--- Extracted material Enclosed Below ---

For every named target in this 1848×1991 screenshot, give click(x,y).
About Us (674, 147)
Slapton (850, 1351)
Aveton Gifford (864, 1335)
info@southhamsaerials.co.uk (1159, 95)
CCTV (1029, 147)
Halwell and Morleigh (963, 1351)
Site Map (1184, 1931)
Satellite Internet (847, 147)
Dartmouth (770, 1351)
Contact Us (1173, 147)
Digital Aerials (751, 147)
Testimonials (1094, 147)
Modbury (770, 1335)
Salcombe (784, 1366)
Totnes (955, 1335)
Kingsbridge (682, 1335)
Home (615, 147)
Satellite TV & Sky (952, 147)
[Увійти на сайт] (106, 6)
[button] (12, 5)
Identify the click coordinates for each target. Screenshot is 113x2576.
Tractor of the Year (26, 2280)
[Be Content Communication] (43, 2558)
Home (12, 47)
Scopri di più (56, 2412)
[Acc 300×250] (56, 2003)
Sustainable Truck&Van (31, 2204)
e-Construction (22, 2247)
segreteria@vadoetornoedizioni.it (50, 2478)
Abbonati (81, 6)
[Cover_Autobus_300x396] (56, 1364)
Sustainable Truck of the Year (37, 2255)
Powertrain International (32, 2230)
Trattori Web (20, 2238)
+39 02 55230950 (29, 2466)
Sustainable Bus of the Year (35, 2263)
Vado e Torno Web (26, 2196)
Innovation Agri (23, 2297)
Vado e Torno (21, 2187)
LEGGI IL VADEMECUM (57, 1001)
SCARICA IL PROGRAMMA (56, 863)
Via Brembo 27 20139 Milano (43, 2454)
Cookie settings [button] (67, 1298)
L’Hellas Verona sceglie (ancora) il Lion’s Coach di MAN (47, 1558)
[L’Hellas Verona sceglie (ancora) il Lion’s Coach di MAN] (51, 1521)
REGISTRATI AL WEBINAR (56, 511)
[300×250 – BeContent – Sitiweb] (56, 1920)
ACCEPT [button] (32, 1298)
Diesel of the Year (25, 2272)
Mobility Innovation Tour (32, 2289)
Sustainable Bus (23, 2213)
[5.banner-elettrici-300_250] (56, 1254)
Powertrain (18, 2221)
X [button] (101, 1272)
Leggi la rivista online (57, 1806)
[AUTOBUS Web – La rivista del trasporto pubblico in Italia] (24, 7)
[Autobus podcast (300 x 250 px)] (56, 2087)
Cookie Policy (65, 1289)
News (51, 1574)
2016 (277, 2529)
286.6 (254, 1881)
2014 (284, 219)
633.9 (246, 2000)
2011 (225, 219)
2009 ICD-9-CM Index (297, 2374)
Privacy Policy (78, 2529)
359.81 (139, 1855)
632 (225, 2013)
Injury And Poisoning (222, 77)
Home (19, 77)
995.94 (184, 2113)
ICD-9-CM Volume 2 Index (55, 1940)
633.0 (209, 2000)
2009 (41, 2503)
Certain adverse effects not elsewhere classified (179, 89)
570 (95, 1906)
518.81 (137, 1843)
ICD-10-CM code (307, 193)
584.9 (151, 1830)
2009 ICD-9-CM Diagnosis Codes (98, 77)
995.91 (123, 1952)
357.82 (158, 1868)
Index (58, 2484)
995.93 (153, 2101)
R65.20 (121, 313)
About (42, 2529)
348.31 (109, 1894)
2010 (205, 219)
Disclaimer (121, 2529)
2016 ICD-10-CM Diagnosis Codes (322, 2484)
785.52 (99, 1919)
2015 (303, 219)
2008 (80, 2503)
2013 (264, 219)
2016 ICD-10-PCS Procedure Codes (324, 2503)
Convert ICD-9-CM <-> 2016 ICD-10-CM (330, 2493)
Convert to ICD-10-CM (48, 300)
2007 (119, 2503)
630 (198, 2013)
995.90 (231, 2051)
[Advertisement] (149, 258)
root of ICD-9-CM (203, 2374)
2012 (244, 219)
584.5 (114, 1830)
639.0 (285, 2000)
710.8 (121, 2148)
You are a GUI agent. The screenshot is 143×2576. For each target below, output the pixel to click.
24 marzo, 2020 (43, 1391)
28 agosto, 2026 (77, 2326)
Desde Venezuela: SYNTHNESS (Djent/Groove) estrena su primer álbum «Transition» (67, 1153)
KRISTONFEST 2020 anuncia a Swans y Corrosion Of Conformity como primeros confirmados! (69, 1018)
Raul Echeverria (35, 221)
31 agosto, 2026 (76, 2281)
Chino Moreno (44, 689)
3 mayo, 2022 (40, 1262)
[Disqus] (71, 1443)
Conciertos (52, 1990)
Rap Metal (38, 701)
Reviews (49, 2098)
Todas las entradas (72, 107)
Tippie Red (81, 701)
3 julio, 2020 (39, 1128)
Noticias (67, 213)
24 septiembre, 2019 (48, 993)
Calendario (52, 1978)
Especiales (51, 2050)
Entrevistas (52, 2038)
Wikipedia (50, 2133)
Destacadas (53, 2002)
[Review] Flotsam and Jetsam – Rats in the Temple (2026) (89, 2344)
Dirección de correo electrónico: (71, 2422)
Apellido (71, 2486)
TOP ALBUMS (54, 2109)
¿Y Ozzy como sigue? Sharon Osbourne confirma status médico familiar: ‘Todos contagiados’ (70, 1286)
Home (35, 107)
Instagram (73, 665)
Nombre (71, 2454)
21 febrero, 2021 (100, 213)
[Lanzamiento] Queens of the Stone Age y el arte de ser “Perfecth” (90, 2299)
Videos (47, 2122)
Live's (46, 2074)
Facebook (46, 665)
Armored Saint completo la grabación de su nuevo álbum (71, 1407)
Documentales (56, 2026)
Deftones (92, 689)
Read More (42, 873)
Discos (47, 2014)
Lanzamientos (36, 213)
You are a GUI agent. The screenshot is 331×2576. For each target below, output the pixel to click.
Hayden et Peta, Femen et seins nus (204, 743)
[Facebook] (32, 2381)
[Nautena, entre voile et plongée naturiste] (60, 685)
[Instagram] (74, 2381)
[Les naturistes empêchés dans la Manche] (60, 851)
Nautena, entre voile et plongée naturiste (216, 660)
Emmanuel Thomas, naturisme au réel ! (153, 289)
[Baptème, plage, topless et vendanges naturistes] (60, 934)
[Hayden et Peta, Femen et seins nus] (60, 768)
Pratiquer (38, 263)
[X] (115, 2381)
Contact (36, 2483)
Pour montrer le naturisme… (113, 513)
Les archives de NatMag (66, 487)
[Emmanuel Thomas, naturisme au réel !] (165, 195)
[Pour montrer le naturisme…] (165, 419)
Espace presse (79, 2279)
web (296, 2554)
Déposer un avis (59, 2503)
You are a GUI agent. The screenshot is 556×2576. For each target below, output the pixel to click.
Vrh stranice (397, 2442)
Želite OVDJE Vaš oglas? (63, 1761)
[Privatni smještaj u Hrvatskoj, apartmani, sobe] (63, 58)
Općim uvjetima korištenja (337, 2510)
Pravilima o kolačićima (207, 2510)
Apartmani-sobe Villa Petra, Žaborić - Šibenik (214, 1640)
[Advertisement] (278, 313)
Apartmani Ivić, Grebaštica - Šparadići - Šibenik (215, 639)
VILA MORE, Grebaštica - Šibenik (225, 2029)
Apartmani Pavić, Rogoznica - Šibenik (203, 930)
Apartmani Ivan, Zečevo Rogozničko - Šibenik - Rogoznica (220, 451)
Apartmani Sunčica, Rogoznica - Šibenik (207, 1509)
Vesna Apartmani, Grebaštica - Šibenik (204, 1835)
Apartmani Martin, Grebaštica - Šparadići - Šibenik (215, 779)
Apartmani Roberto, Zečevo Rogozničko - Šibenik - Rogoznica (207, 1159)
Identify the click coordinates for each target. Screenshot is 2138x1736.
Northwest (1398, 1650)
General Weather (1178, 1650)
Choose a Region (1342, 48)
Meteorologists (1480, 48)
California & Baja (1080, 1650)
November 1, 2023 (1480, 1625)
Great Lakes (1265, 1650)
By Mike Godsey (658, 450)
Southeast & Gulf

--- End of Enclosed Extracted material ---

Quote the records above from their first line through the line containing "Salcombe (784, 1366)", both ends included.

For every named target in this 1848×1991 screenshot, give click(x,y).
About Us (674, 147)
Slapton (850, 1351)
Aveton Gifford (864, 1335)
info@southhamsaerials.co.uk (1159, 95)
CCTV (1029, 147)
Halwell and Morleigh (963, 1351)
Site Map (1184, 1931)
Satellite Internet (847, 147)
Dartmouth (770, 1351)
Contact Us (1173, 147)
Digital Aerials (751, 147)
Testimonials (1094, 147)
Modbury (770, 1335)
Salcombe (784, 1366)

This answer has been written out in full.